Came across an unusual site called Corporate Gifts. This site presents article length pieces (that is, internet article length) on all sorts of things, mainly with an advertising component built in – rather like this post. But the variety is huge, and the site has been functioning since back in 2002 without ever having come to my attention. (But then, no doubt, two of my sites have been functioning for just as long – one longer – without coming to the attention of a host of people). I’m not quite sure how this site functions: you can submit ‘articles’ but not all of them relate back to a company trying to sell something. Some of them are just articles on a subject, and they have a Wikipedia link, which, when you get there, isn’t the same article – so obviously the anonymous writer has just given Wikipedia as a further site for exploration.
Encylocentral.com is obviously busy: in the last quarter of an hour three or four more pieces have appeared.

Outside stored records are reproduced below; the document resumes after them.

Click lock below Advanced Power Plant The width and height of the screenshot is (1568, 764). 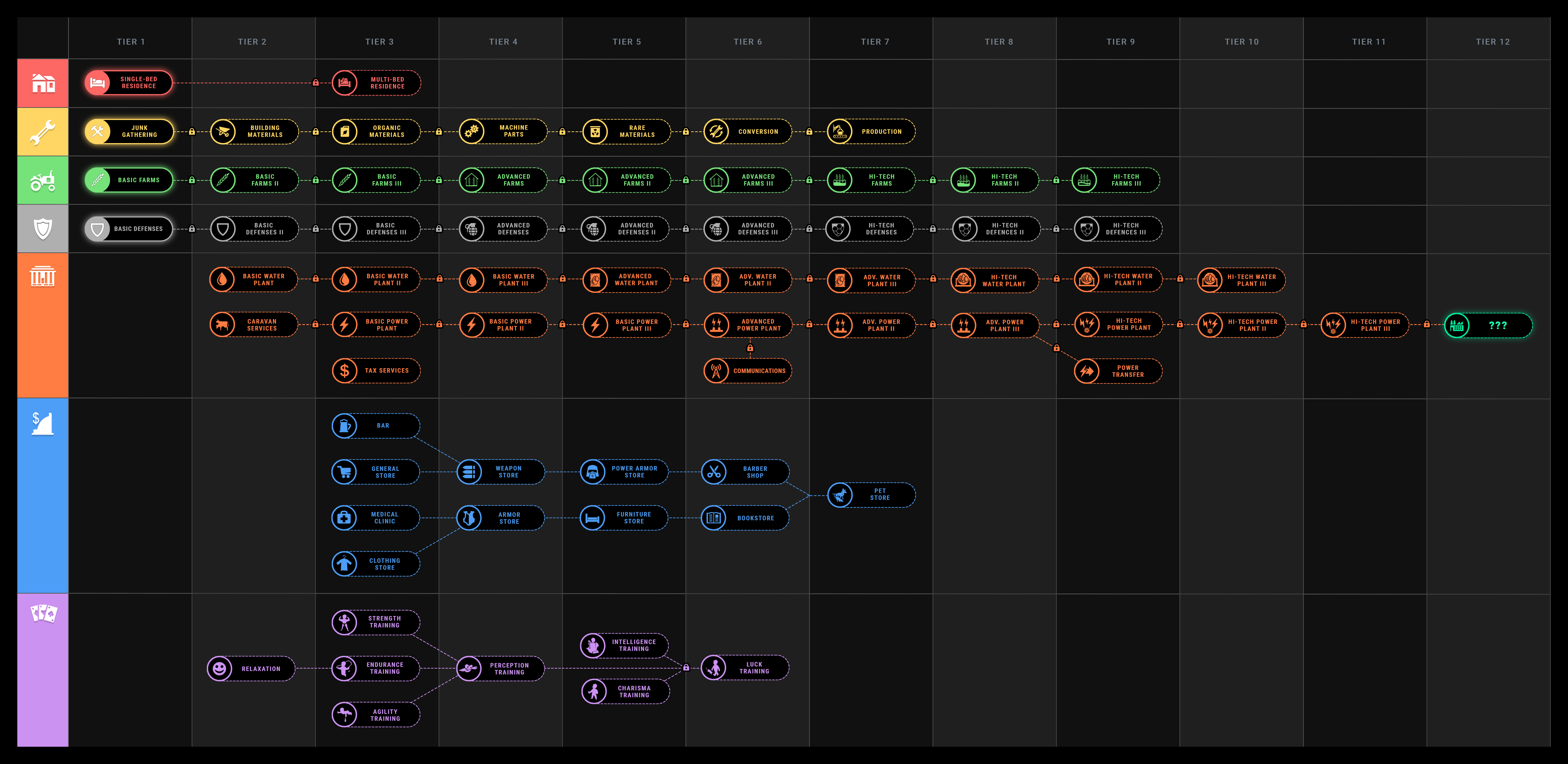pos(750,348)
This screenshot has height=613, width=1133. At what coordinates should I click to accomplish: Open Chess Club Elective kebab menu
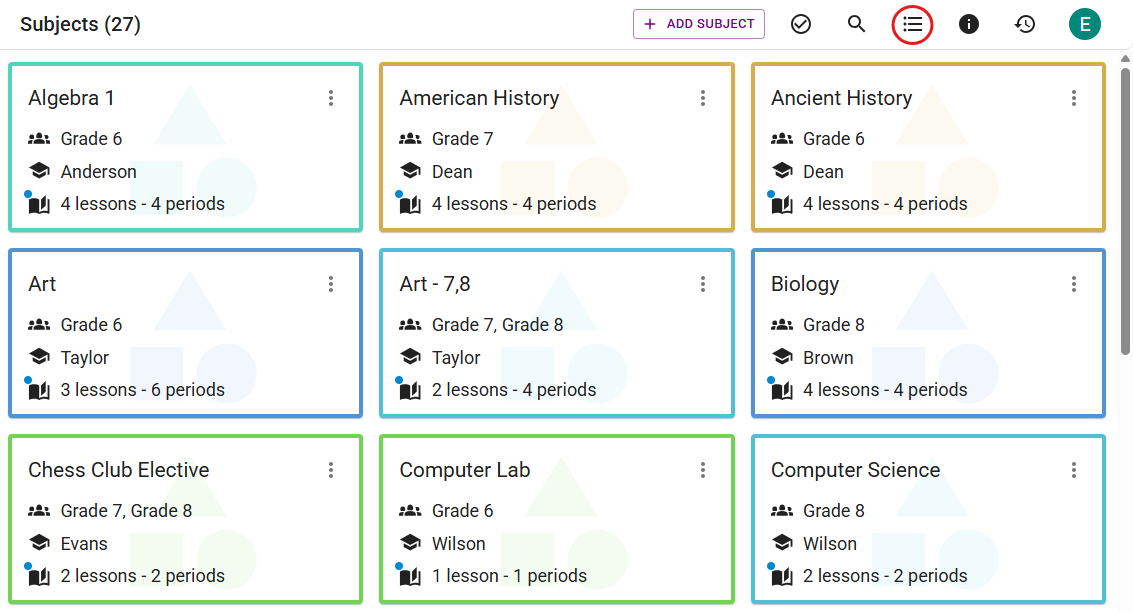331,470
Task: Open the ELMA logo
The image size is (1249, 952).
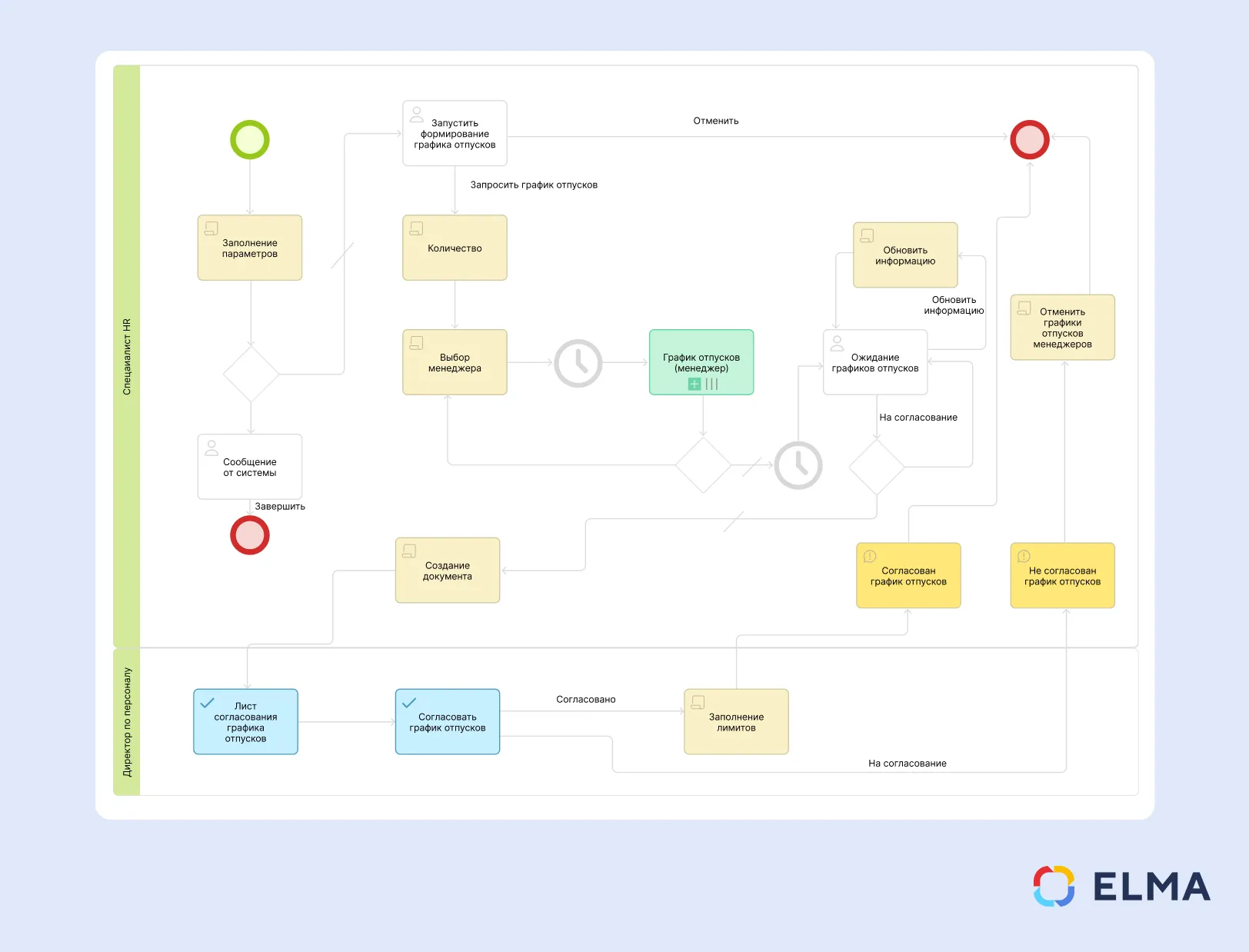Action: [1121, 887]
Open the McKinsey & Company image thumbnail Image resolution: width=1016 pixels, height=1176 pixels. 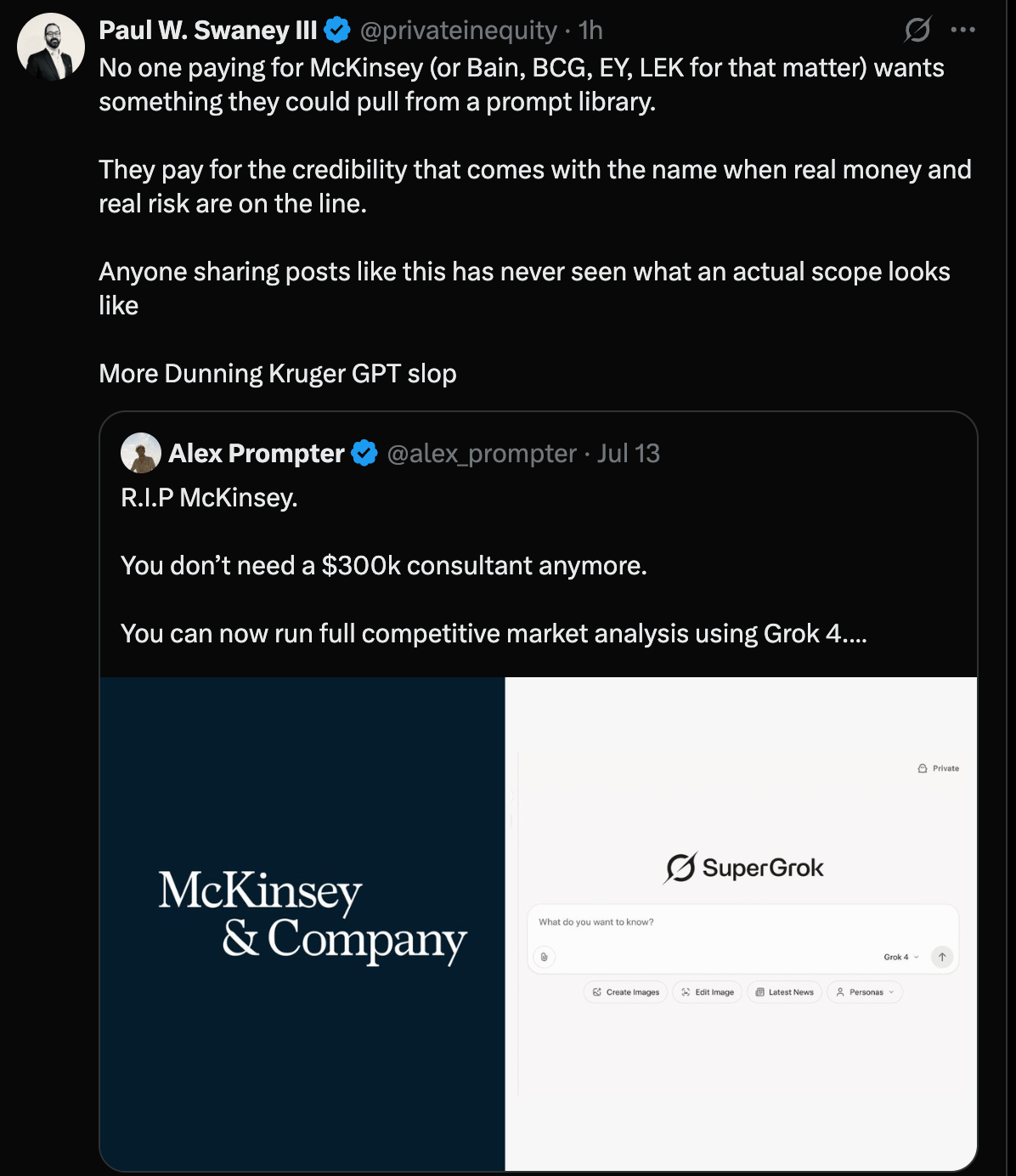pyautogui.click(x=302, y=924)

I checked out an article on ‘peepers’. I was intrigued by their use of words describing what I’d normally call sunglasses; glares, peepers, goggles. I guess our equivalent word for ‘glares’ is ‘shades.’ You could be quite ambiguously received if you said to someone, ‘I’ve got my glares on.’ They might agree. And goggles are usually associated in this country with the things we wear in water when swimming. Or when you’re going skiing.
The person who wrote the piece for peepers.com has an interesting use of the language: ‘People mostly bothered about sunglasses chiefly, if performance or designer eyewear is what one seeks. One surely gets the level of protection one needs as they feel and at prices that they can afford,’ as an example. It’s English, but not necessarily as she is always writ.